[[ Data under study, beginning ]]
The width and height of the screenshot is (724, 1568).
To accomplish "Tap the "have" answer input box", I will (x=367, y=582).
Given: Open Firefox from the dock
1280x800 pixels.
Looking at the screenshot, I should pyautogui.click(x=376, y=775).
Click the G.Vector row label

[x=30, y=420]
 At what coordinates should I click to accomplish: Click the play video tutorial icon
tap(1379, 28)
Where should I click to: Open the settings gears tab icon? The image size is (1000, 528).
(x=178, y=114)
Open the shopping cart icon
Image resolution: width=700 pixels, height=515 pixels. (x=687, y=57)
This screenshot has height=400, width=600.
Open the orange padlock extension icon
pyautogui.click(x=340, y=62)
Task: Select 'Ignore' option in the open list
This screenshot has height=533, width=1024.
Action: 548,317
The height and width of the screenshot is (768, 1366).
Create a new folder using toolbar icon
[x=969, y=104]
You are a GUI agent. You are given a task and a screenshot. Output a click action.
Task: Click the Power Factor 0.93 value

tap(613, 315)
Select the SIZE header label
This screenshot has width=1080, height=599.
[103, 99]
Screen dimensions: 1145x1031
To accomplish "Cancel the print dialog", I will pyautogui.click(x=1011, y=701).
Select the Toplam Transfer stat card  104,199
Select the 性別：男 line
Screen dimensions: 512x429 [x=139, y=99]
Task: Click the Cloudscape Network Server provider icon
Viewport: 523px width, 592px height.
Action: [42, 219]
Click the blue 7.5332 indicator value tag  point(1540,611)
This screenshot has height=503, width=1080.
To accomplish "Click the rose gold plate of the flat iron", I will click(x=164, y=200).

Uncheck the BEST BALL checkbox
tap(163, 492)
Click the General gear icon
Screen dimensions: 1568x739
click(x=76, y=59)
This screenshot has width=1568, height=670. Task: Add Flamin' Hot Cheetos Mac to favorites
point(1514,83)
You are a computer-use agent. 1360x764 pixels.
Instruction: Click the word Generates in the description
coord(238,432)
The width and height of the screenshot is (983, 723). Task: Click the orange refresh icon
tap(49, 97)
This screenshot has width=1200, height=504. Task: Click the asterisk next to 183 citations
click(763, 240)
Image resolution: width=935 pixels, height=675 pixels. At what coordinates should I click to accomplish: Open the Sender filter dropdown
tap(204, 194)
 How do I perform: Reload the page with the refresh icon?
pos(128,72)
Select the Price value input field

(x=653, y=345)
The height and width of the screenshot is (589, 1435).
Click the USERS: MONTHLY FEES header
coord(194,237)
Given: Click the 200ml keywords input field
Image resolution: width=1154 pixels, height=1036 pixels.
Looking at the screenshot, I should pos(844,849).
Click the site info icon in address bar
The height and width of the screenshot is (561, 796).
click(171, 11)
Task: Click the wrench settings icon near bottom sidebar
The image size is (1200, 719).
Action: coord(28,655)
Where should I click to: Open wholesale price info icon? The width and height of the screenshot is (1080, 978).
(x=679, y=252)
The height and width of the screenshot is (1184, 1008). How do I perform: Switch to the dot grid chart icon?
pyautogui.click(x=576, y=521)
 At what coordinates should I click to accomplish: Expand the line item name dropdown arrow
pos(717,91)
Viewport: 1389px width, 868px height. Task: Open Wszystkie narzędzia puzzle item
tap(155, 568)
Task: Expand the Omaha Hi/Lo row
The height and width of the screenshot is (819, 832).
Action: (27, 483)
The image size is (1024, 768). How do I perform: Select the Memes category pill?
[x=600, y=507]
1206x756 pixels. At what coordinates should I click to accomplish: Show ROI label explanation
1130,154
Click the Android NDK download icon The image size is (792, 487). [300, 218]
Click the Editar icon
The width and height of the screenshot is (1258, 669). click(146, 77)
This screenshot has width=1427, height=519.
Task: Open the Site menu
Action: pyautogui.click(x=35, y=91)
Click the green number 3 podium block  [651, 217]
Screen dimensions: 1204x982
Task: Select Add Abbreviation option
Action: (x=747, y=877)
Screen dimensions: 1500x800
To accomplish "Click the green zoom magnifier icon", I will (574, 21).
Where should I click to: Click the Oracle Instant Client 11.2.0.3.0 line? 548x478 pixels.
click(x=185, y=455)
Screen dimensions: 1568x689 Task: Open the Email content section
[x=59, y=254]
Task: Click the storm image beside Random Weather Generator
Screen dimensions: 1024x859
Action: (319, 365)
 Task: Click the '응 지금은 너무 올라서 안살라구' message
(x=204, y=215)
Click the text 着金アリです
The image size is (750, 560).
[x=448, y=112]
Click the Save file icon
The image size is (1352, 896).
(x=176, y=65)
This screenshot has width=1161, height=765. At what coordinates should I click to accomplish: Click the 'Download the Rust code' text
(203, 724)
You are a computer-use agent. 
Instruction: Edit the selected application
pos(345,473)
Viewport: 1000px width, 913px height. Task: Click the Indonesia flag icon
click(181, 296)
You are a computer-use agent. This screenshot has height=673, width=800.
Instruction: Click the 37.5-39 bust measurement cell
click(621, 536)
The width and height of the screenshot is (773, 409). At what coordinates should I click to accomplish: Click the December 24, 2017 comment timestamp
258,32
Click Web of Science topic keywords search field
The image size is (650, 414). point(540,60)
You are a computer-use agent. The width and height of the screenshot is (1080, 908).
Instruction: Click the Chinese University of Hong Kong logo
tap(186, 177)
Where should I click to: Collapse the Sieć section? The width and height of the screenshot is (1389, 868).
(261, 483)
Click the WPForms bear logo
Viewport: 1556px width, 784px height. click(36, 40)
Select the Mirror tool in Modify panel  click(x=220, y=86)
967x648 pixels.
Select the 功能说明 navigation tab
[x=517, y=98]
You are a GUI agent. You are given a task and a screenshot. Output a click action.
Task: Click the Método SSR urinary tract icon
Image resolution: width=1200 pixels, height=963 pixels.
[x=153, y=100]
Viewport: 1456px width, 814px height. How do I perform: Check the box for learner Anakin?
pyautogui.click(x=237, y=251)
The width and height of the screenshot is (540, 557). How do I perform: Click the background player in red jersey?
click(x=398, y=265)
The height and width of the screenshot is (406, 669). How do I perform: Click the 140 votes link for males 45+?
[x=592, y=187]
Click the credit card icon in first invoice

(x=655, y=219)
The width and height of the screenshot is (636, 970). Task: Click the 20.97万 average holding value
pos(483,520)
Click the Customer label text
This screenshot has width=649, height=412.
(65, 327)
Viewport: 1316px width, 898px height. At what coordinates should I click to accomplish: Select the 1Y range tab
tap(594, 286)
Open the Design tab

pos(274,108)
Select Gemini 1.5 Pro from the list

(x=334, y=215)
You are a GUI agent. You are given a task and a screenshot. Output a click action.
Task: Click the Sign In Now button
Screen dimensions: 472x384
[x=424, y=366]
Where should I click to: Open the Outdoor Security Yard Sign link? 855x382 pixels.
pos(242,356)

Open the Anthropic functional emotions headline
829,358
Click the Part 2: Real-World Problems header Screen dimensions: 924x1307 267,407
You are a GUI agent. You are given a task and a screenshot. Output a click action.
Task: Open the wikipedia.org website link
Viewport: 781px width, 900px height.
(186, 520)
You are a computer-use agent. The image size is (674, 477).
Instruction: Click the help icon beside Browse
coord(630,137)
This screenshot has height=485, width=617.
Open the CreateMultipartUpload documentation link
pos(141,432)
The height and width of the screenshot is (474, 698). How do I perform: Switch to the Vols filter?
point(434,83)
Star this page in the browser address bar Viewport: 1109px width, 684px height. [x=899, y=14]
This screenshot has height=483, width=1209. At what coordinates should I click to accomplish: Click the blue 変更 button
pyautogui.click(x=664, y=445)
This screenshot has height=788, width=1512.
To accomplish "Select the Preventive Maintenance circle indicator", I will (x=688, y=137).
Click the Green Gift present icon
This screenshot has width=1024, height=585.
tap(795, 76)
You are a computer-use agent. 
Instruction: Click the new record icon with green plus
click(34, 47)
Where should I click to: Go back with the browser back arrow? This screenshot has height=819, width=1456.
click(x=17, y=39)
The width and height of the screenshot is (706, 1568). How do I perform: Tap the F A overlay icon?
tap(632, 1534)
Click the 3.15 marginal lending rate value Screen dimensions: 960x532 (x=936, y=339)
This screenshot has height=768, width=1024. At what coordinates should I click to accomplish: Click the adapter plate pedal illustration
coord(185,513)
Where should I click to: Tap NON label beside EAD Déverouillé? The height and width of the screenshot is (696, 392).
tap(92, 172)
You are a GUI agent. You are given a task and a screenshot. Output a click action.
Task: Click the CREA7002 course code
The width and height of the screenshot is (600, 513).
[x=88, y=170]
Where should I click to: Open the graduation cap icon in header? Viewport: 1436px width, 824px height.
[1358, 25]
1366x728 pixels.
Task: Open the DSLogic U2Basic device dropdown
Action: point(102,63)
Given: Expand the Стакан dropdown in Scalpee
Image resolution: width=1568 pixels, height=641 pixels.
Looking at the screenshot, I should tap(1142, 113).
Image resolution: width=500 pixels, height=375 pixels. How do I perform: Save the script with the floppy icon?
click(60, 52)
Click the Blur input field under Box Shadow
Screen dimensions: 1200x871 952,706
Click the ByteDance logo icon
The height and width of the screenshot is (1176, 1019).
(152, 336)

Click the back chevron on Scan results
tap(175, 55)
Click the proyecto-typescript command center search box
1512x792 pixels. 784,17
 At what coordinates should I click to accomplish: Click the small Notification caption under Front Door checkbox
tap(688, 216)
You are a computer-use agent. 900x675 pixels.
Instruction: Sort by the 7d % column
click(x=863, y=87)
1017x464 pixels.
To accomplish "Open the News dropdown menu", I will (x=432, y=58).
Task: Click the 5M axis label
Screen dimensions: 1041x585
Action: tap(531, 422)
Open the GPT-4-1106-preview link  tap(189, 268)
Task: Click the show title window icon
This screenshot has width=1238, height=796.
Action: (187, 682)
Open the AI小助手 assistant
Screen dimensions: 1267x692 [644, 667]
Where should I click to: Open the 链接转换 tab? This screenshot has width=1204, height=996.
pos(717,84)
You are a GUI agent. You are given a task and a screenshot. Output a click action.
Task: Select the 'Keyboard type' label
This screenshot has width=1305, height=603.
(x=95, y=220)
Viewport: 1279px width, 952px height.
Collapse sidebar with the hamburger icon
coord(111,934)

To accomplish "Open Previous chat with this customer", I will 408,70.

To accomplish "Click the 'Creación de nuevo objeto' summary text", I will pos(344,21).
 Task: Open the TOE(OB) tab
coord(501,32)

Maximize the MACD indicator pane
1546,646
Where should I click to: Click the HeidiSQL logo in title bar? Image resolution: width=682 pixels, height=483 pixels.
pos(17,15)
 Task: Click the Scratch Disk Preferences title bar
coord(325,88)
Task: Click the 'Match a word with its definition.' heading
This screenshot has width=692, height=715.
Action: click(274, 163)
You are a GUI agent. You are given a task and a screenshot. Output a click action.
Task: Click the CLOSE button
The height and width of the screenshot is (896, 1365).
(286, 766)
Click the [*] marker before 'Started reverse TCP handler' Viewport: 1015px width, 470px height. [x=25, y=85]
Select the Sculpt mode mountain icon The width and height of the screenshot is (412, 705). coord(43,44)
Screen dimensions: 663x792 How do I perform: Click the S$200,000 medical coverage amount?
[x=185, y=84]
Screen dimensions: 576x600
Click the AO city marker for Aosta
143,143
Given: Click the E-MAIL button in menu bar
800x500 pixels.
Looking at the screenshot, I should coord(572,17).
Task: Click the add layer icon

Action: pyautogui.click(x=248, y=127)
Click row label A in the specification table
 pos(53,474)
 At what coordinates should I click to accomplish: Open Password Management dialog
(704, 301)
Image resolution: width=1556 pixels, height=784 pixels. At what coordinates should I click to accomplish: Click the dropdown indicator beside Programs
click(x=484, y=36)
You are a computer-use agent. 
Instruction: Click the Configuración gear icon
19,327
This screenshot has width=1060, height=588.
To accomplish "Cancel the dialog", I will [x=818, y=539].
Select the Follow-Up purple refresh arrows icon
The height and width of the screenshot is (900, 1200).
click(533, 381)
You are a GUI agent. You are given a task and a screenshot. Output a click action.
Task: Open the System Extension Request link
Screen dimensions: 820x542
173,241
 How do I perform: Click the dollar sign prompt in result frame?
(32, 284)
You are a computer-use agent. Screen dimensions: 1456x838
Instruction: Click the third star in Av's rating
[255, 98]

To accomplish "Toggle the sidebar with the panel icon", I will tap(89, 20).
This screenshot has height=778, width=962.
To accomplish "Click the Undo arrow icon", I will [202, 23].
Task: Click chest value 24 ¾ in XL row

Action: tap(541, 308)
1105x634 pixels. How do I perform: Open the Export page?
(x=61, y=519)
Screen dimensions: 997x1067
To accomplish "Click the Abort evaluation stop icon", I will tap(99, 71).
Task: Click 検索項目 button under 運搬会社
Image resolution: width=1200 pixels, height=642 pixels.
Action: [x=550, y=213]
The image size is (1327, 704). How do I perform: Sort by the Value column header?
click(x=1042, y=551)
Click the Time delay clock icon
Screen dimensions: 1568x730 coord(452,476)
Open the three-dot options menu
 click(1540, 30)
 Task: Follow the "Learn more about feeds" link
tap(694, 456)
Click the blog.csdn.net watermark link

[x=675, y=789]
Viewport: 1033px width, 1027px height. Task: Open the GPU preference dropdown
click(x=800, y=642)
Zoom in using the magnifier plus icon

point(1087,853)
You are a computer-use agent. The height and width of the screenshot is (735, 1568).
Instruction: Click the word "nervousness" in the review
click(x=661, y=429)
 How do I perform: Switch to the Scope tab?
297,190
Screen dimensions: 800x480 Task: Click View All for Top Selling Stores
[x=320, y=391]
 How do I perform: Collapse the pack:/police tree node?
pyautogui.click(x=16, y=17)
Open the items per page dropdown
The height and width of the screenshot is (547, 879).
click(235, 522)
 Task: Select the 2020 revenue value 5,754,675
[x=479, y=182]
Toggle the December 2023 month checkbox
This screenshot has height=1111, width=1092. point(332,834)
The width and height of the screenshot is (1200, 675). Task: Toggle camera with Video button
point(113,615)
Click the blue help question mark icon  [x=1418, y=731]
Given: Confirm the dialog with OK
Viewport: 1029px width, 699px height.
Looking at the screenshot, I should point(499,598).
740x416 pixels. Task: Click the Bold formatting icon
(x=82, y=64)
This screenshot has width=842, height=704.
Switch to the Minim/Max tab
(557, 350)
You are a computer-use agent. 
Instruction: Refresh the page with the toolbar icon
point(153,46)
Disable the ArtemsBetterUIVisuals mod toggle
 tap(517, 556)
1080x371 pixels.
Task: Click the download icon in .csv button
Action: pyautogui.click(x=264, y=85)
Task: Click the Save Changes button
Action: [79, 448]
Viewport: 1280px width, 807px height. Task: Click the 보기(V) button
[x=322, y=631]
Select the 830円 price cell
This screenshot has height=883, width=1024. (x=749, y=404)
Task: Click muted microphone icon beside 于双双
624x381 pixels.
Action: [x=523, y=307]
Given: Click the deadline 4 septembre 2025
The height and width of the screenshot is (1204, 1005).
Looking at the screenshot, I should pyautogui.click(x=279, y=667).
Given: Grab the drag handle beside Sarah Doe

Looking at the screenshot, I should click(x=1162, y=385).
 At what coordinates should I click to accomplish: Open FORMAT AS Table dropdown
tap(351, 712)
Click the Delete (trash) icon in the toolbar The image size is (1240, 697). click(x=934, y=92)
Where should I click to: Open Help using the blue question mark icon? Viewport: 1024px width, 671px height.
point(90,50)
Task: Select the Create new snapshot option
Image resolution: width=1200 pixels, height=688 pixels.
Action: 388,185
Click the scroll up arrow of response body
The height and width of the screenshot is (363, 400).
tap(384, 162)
[[ Data under study, end ]]
**Your objective:** Copy every line of the data above, beginning with the first and ending with the line that contains "The height and width of the screenshot is (768, 1366).", and give nothing more.

**Result:**
The width and height of the screenshot is (724, 1568).
To accomplish "Tap the "have" answer input box", I will (x=367, y=582).
Given: Open Firefox from the dock
1280x800 pixels.
Looking at the screenshot, I should pyautogui.click(x=376, y=775).
Click the G.Vector row label

[x=30, y=420]
 At what coordinates should I click to accomplish: Click the play video tutorial icon
tap(1379, 28)
Where should I click to: Open the settings gears tab icon? The image size is (1000, 528).
(x=178, y=114)
Open the shopping cart icon
Image resolution: width=700 pixels, height=515 pixels. (x=687, y=57)
This screenshot has height=400, width=600.
Open the orange padlock extension icon
pyautogui.click(x=340, y=62)
Task: Select 'Ignore' option in the open list
This screenshot has height=533, width=1024.
Action: 548,317
The height and width of the screenshot is (768, 1366).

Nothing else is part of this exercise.